Perventricular closure of muscular ventricular septal defects in small infants under echocardiographic guidance only

  • Andreea Dragulescu, Timone Children's Hospital, Marseille, France
  • Virginie Fouilloux, Timone Children's Hospital, Marseille, France
  • Beatrice Bonello, Timone Children's Hospital, Marseille, France
  • Olivier Ghez, Timone Children's Hospital, Marseille, France
  • Bernard Kreitmann, Timone Children's Hospital, Marseille, France
  • Alain Fraisse, Timone Children's Hospital, Marseille
  • Objective. To report our experience with perventricular closure of apical muscular ventricular septal defects (VSD) in small infants when transcatheter closure is impractical and no hybrid suite or X-ray guidance is available.
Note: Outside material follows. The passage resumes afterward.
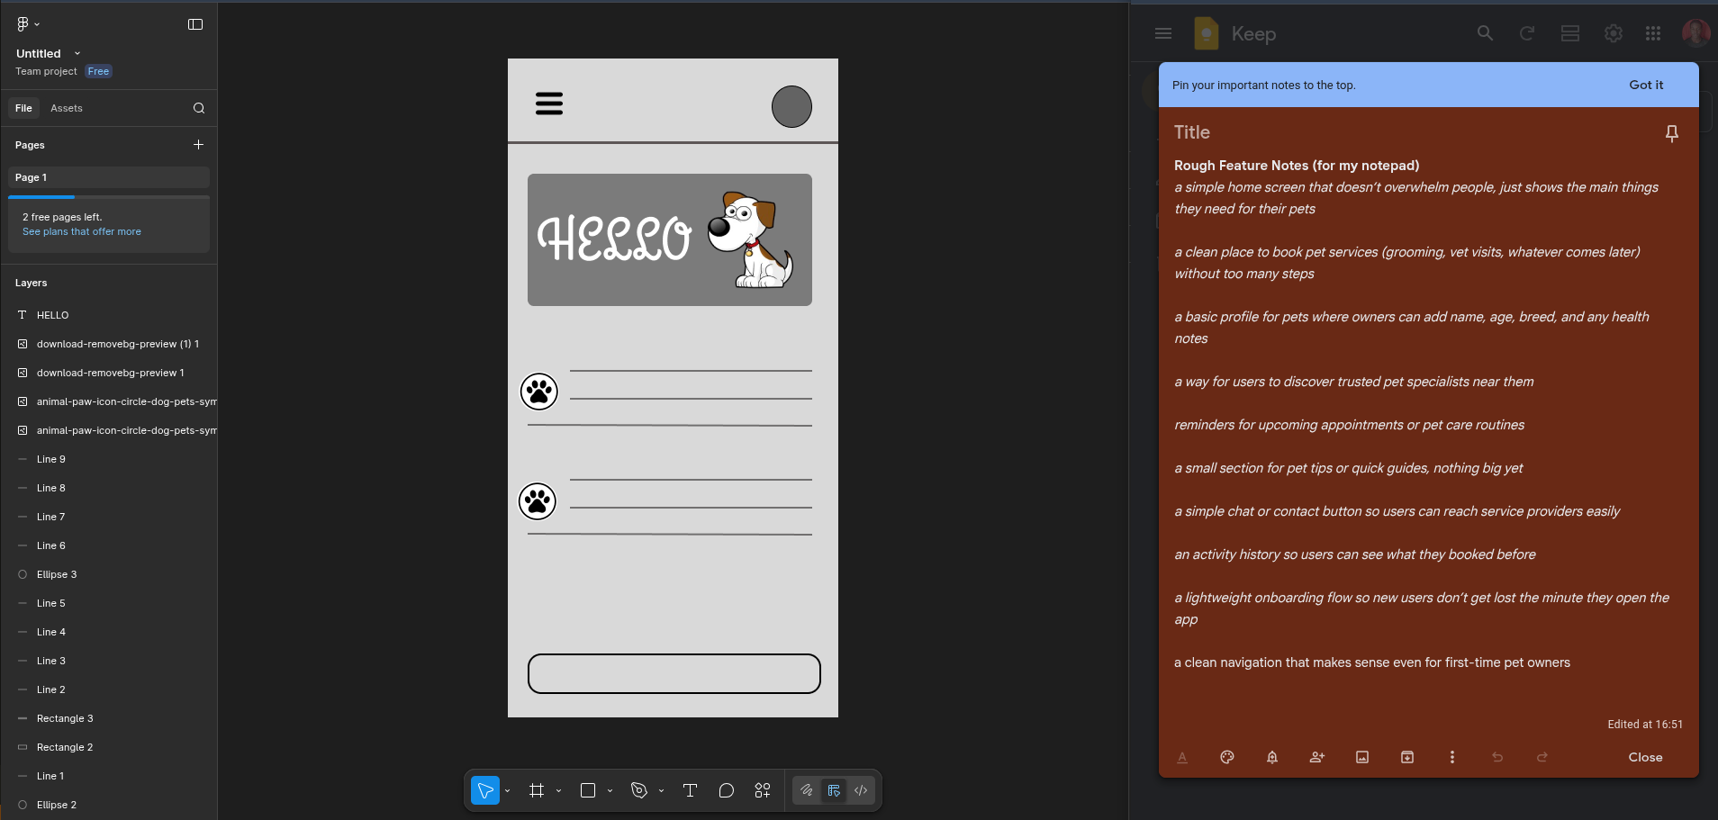This screenshot has width=1718, height=820.
Task: Switch to the Assets tab
Action: click(66, 108)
    Methods and Results. Since 2006, 6 infants with large muscular VSDs underwent perventricular closure under transesophageal echocardiography and/or epicardial echocardiography guidance, at a median age and weight of 4.5(0.3-16.9) months and 4.7(2.5-7.8) kg, respectively. A single Amplatzer device with a median size of 12 (4-14) mm was deployed in each patient, 1-2mm larger than the VSD measured on echocardiography. Two patients had multiple VSDs. One had a significant residual shunt and pulmonary hypertension despite successful deployment of a 12mm device. He underwent successful surgical repair through right ventriculotomy. The second patient was a neonate weighting 2.5 kg with a complex aortic arch obstruction, multiple VSDs and a small left ventricle. Perventricular closure was associated with aortic arch repair and closure of a membranous VSD, under cardiopulmonary bypass. Because of residual shunting through a third apical VSD, pulmonary artery banding was attempted but the patient died from an irreversible cardiac arrest intraoperatively. The 4 other patients had successful VSD closure with no/minimal residual shunt. One had associated right ventricular pseudoaneurism resection and pulmonary artery banding removal, under cardiopulmonary bypass.
    Conclusion. Perventricular closure is feasible under echocardiographic guidance only in small patients with single VSD. Cases with multiple VSDs seem more complicated and may beneficiate from additional X-Ray guidance.